### Data under study
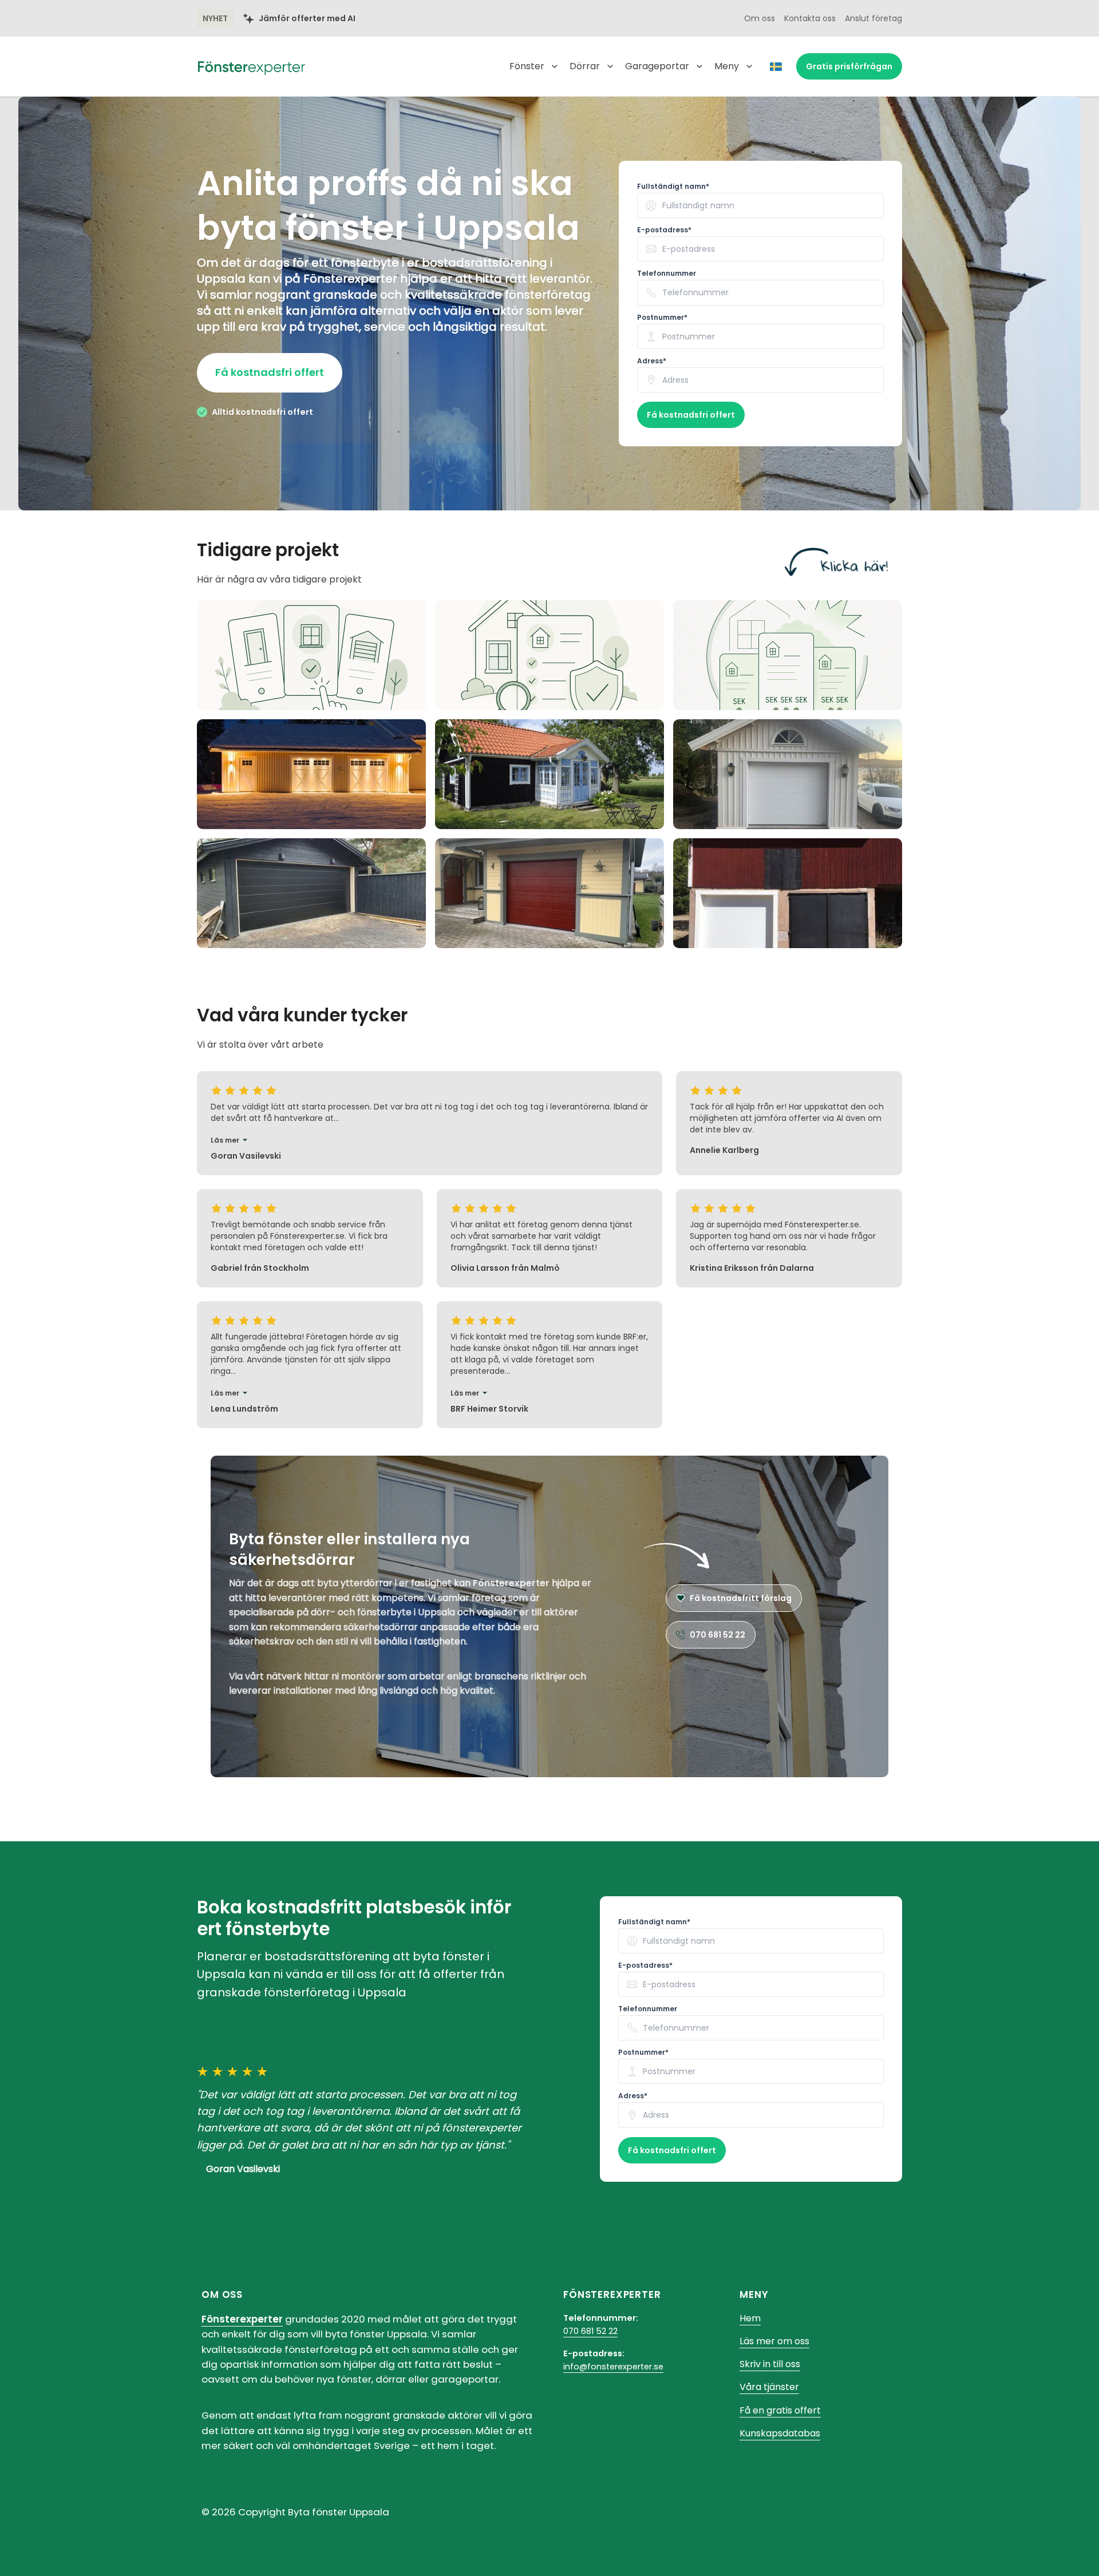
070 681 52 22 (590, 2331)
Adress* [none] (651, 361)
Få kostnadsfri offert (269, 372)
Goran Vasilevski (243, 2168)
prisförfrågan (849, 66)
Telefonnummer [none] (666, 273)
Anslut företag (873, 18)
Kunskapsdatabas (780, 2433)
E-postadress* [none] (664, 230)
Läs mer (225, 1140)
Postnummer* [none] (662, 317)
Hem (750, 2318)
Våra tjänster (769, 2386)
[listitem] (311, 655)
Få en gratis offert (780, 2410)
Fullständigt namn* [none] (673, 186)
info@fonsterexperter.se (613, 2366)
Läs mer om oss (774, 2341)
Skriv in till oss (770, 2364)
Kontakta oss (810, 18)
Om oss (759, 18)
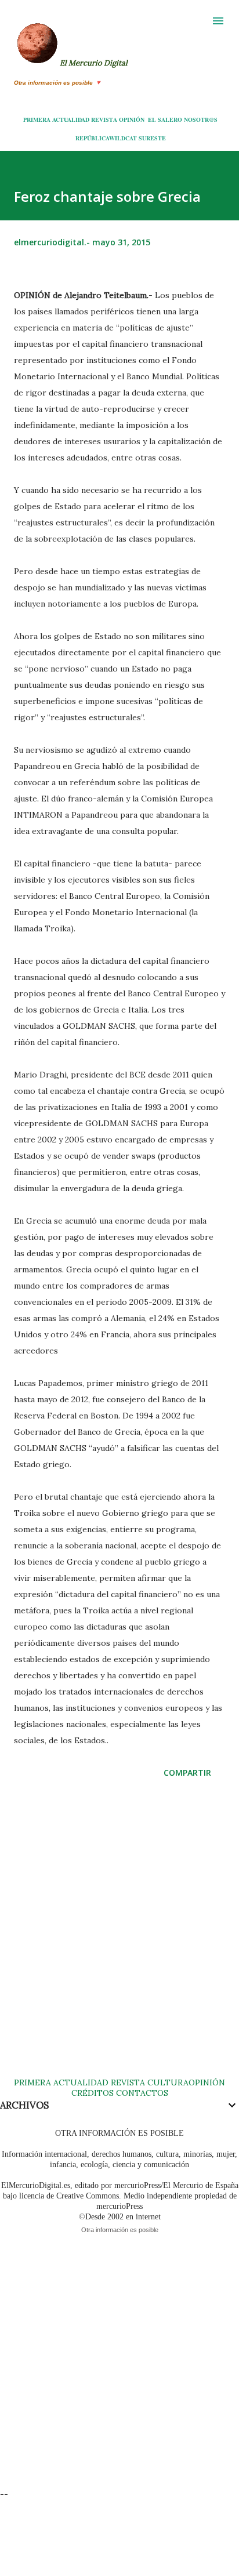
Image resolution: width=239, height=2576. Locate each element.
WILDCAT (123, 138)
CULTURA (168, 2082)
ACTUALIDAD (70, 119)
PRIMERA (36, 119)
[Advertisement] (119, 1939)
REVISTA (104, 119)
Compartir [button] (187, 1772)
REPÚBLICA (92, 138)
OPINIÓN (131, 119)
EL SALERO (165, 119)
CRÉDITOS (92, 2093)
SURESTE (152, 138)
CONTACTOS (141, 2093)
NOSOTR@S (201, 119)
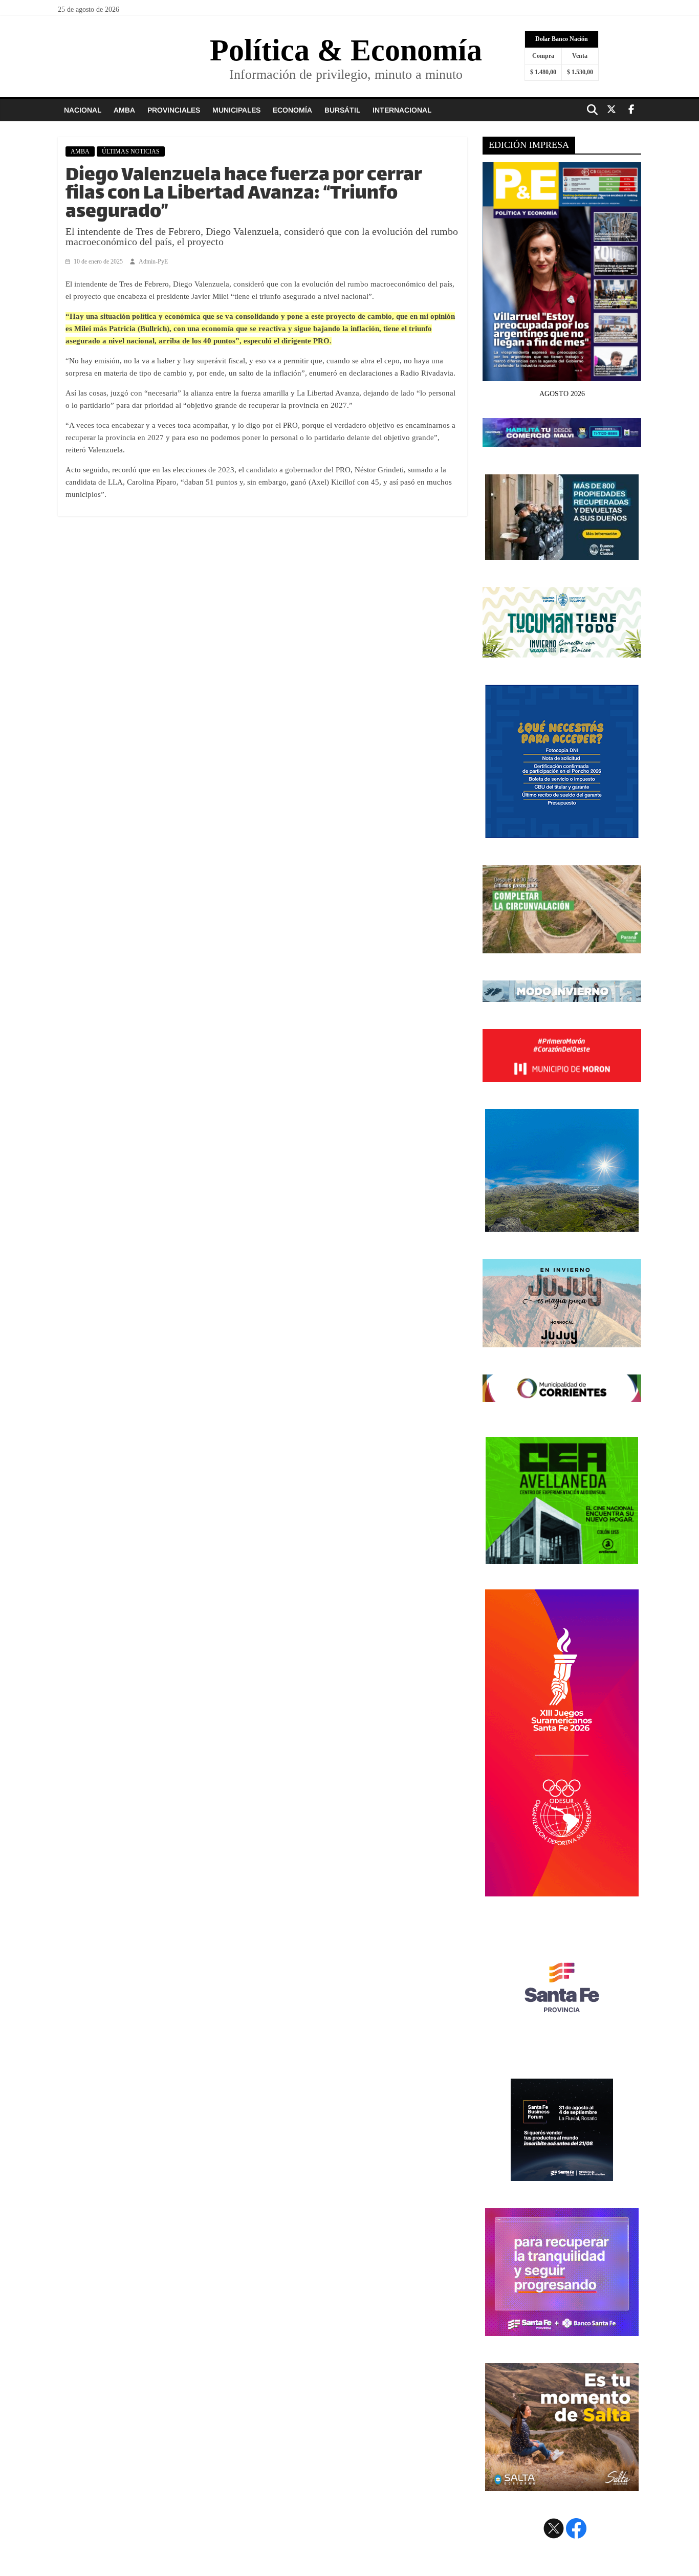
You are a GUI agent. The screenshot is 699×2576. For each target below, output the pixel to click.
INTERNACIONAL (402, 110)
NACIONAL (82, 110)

### Aim of the exercise
Pictures should not appear in the copy. Write out exactly the lines above from the first one through the line that contains "Läs mer (225, 1140)".

### Answer below
070 681 52 22 (590, 2331)
Adress* [none] (651, 361)
Få kostnadsfri offert (269, 372)
Goran Vasilevski (243, 2168)
prisförfrågan (849, 66)
Telefonnummer [none] (666, 273)
Anslut företag (873, 18)
Kunskapsdatabas (780, 2433)
E-postadress* [none] (664, 230)
Läs mer (225, 1140)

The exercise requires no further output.